> **Task to complete**
Give back, exactly as written, the lines from the beginning of the listing through the one that contains "The image size is (800, 600).".
====== Record set ======
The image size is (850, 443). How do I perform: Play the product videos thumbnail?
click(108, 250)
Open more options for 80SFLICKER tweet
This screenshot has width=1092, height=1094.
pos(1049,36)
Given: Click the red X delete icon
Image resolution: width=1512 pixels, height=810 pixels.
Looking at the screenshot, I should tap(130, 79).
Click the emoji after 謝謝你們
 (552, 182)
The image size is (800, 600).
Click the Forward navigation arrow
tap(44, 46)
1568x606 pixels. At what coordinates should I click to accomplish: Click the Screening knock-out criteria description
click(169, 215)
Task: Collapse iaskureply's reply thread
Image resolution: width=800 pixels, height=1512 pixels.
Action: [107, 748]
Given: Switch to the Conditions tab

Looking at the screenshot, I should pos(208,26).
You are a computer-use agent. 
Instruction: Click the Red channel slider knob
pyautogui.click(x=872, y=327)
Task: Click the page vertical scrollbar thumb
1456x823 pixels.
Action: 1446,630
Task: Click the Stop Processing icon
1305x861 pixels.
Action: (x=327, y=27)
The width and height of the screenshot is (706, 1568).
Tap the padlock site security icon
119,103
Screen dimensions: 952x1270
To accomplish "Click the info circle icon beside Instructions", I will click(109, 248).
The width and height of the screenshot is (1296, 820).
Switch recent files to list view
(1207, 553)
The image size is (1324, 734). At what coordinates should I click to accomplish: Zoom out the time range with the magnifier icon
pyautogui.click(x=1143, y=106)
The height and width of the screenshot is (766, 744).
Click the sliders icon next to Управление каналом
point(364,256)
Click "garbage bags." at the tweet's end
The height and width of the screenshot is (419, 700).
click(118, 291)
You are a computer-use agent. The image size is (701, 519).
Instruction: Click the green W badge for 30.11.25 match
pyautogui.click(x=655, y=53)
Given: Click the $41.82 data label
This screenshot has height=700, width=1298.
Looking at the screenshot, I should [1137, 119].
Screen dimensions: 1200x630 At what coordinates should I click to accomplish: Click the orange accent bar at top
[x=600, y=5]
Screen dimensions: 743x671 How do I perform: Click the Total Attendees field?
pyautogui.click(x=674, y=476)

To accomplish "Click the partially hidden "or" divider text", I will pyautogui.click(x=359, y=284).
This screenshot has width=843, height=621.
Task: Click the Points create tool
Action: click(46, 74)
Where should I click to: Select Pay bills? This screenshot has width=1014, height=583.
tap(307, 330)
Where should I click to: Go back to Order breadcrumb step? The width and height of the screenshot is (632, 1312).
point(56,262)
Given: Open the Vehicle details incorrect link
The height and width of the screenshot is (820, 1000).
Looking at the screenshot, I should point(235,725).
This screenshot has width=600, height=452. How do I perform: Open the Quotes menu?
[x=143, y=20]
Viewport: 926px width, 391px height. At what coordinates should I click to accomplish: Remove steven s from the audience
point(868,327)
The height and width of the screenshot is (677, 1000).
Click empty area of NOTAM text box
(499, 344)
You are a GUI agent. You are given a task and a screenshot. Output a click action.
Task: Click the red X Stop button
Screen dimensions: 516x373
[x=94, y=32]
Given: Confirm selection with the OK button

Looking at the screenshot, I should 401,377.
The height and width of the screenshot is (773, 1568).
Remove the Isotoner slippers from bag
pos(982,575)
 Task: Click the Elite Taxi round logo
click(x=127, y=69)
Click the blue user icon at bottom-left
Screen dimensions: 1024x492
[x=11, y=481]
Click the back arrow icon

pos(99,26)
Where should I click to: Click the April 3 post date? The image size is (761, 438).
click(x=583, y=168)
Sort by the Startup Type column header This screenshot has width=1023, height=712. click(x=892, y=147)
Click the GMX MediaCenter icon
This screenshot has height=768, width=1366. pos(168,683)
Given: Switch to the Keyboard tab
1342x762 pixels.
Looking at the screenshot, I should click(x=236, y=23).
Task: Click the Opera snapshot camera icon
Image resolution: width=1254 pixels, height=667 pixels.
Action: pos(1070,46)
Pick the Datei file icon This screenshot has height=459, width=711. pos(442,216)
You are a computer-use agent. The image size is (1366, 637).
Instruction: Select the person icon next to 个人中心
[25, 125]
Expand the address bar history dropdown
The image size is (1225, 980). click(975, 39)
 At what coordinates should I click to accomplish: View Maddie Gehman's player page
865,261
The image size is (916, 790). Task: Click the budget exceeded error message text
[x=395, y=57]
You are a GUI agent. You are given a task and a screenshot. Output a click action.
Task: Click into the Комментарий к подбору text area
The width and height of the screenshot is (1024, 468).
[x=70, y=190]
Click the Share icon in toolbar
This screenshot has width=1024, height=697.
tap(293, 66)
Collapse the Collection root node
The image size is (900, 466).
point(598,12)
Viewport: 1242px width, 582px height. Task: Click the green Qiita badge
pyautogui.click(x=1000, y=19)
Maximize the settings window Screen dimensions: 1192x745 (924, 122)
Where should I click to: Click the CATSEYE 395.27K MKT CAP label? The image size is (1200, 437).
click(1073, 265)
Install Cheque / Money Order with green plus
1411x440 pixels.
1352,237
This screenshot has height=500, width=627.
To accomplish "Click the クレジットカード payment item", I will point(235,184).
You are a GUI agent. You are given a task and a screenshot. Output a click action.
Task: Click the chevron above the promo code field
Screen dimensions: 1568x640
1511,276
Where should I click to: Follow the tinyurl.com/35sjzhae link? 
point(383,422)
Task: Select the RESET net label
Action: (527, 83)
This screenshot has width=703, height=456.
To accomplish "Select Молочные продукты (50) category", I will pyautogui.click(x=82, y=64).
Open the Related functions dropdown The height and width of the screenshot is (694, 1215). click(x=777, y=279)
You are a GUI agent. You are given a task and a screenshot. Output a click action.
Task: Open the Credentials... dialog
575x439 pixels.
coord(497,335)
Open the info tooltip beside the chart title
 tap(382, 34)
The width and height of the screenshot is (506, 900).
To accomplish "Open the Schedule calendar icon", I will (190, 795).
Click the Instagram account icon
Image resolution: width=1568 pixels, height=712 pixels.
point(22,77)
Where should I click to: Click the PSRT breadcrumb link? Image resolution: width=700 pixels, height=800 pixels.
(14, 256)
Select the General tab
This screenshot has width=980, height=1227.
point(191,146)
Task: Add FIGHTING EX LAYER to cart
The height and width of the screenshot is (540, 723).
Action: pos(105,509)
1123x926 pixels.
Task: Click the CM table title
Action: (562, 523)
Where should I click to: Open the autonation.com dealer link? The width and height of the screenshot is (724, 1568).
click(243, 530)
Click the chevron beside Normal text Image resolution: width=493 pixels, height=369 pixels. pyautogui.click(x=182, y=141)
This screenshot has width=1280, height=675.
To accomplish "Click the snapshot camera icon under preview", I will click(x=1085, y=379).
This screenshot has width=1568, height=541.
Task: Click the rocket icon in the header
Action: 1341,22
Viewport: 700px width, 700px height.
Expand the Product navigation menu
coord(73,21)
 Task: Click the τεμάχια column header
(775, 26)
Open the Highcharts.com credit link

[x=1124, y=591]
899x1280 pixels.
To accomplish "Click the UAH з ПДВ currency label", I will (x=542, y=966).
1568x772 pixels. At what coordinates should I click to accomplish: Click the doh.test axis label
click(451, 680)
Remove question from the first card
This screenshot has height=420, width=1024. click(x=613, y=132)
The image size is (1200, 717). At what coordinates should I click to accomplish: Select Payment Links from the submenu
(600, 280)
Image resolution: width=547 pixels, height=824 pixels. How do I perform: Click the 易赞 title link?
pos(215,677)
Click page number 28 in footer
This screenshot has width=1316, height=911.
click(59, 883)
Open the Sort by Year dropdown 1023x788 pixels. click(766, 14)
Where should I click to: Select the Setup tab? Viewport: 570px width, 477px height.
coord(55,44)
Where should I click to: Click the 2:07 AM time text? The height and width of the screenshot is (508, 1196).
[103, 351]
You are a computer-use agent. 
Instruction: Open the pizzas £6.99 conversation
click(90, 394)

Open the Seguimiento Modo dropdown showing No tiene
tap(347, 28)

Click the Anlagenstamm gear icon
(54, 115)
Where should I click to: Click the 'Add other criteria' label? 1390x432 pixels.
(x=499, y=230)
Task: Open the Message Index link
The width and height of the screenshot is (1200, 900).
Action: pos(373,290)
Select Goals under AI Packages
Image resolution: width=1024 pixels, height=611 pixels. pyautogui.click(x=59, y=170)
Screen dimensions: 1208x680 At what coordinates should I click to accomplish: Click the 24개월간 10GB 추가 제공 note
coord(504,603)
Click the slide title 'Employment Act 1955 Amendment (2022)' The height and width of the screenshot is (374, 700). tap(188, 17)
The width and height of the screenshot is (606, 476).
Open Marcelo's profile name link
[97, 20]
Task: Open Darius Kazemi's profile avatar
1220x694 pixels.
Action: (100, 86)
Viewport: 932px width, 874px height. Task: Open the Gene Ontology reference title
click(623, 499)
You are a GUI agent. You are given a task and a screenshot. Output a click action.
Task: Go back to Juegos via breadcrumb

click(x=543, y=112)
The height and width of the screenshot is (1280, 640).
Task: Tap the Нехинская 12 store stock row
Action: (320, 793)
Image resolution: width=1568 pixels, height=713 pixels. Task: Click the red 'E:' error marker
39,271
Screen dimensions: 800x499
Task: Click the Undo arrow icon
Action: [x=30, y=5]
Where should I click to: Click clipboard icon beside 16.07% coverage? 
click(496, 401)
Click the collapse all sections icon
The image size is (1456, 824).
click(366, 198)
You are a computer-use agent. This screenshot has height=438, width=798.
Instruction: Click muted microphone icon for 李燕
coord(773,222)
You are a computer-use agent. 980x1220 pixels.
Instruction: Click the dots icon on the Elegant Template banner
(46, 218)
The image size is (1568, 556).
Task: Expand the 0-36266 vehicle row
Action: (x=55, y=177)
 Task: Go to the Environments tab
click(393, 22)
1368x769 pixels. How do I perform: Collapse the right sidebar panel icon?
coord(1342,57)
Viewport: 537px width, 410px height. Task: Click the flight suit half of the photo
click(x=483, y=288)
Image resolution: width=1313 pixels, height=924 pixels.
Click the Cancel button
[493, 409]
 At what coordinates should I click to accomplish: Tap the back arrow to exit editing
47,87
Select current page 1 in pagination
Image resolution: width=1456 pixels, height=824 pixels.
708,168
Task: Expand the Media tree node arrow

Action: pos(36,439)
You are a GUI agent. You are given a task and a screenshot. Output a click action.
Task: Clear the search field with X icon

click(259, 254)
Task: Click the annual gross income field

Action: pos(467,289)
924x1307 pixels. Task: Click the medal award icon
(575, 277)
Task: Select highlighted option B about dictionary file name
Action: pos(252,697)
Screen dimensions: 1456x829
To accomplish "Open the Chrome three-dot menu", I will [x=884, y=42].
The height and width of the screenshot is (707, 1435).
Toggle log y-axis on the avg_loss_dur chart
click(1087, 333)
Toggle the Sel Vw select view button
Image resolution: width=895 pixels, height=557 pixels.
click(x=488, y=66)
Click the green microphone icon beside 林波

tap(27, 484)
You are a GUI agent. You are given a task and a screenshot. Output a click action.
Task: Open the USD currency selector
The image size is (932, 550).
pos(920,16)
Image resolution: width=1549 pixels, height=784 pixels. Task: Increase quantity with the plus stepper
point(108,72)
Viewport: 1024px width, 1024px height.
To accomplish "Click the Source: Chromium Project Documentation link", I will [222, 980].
======
> **Task solution**
The image size is (850, 443). How do I perform: Play the product videos thumbnail?
click(108, 250)
Open more options for 80SFLICKER tweet
This screenshot has width=1092, height=1094.
pos(1049,36)
Given: Click the red X delete icon
Image resolution: width=1512 pixels, height=810 pixels.
Looking at the screenshot, I should tap(130, 79).
Click the emoji after 謝謝你們
 (552, 182)
The image size is (800, 600).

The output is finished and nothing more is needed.